Jerrica Tisdale of Telltale TV gave the episode a 4.5 star rating out of 5 and wrote, "Overall, The Golden Bachelor Live' may end up making the list of best Sunny episodes ever. We'll have to see where this one lands in the history books, but the future looks promising. It's a very strong ending for the season." Sam Huang of TV Fanatic gave the episode a 4.2 star rating out of 5 and wrote, "Overall, I'm very happy that the season ended on this episode. It makes the build-up of the previous episodes worthwhile. While I thought the majority of the season was just okay, the season finale did a fantastic job of being a pleasantly surprising, solid ending."

===Accolades===
TVLine named Danny DeVito and Carol Kane as honorable mentions for the "Performer of the Week" for the week of August 23, 2025, for their performances in the episode. The site wrote, "The great Danny DeVito was in rare form in It's Always Sunny in Philadelphias season finale, with Frank starring in a new season of The Golden Bachelor by instantly rejecting any woman close to his own age — Mel Owens, is that you? — and saying some truly foul things that ABC would never air.
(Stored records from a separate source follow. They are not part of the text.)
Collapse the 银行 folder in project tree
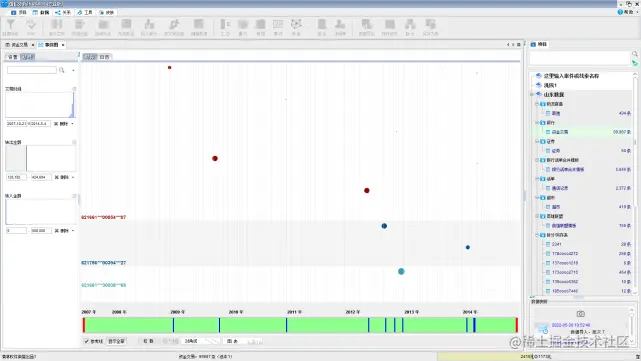 [537, 123]
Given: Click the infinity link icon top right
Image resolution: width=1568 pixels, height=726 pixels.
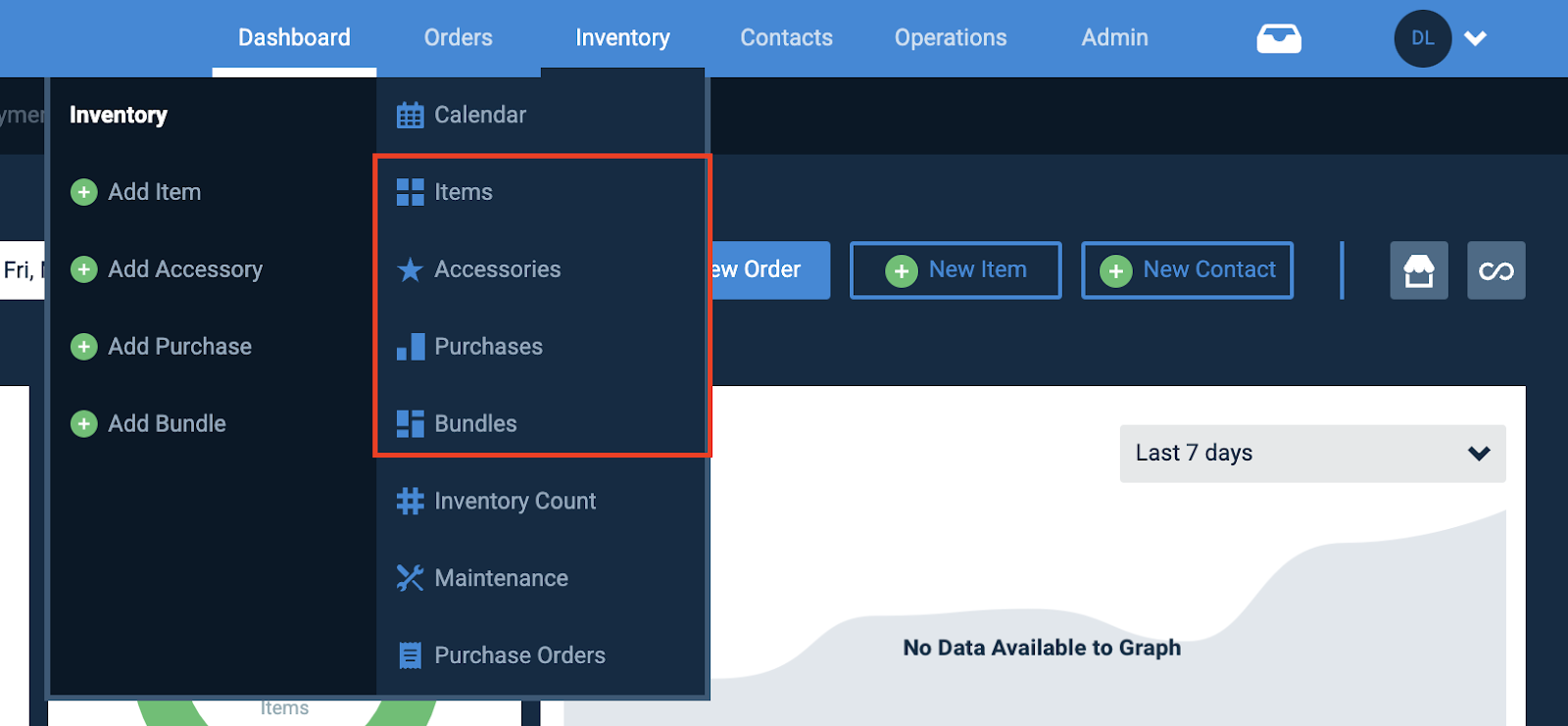Looking at the screenshot, I should point(1495,270).
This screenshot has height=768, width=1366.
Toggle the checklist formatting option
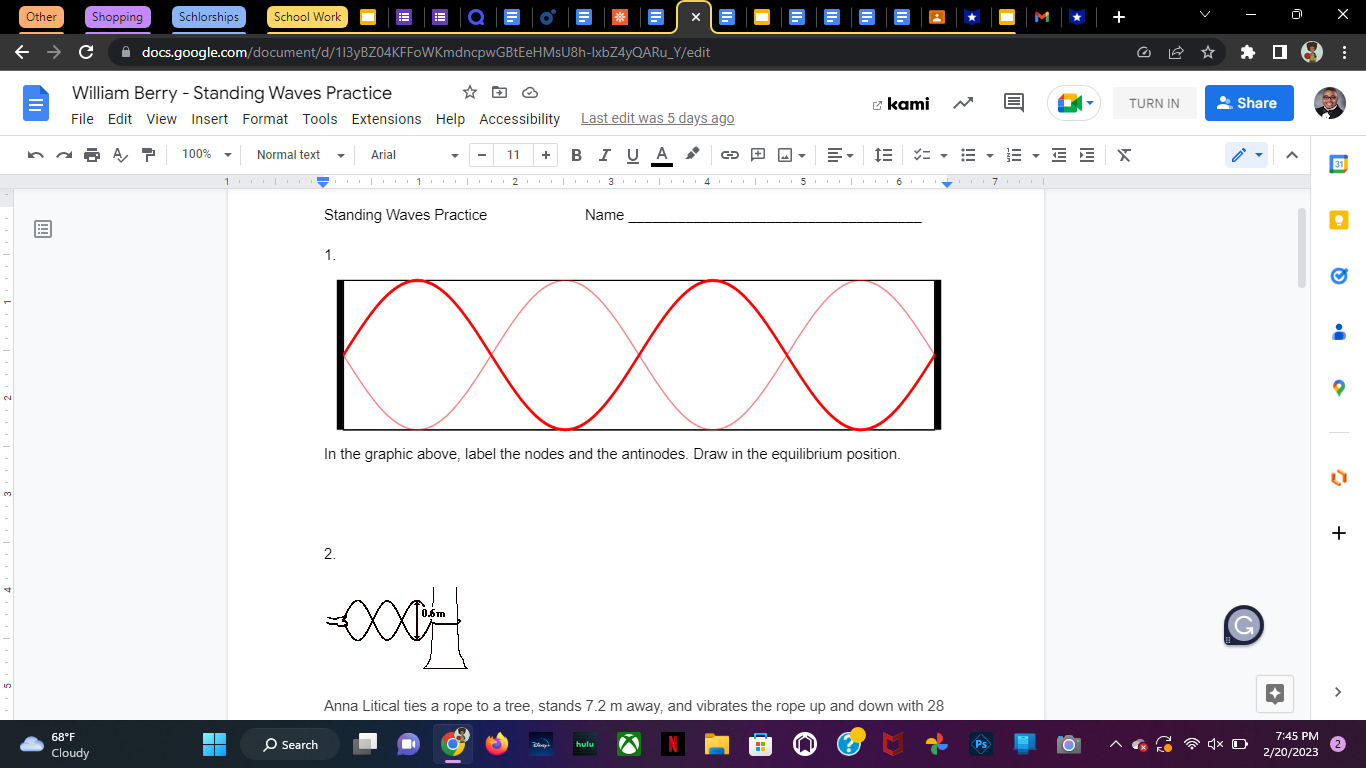922,155
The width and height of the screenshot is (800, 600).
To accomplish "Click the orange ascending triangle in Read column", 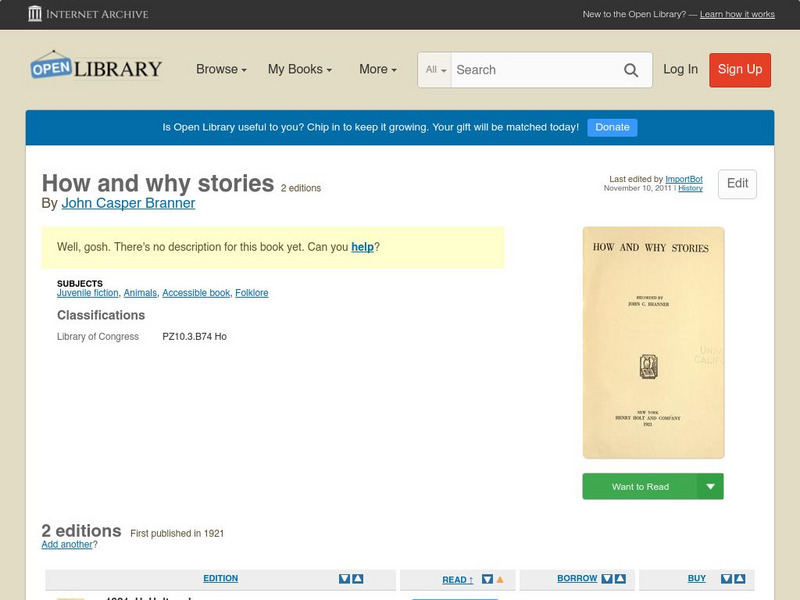I will click(500, 578).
But Frank met his match in Sam, played by guest star Carol Kane, who went toe-to-toe with Frank and actually charmed him, despite being way outside his dating demographic. The two former castmates showed off serious chemistry as Frank and Sam enjoyed a sweet (if gross) candlelit dinner, and it all led up to a sweepingly romantic marriage proposal at a bus stop in the rain. Kane proved to be the perfect sparring partner for DeVito, and we'd love to see these two continue to insult each other for many seasons to come."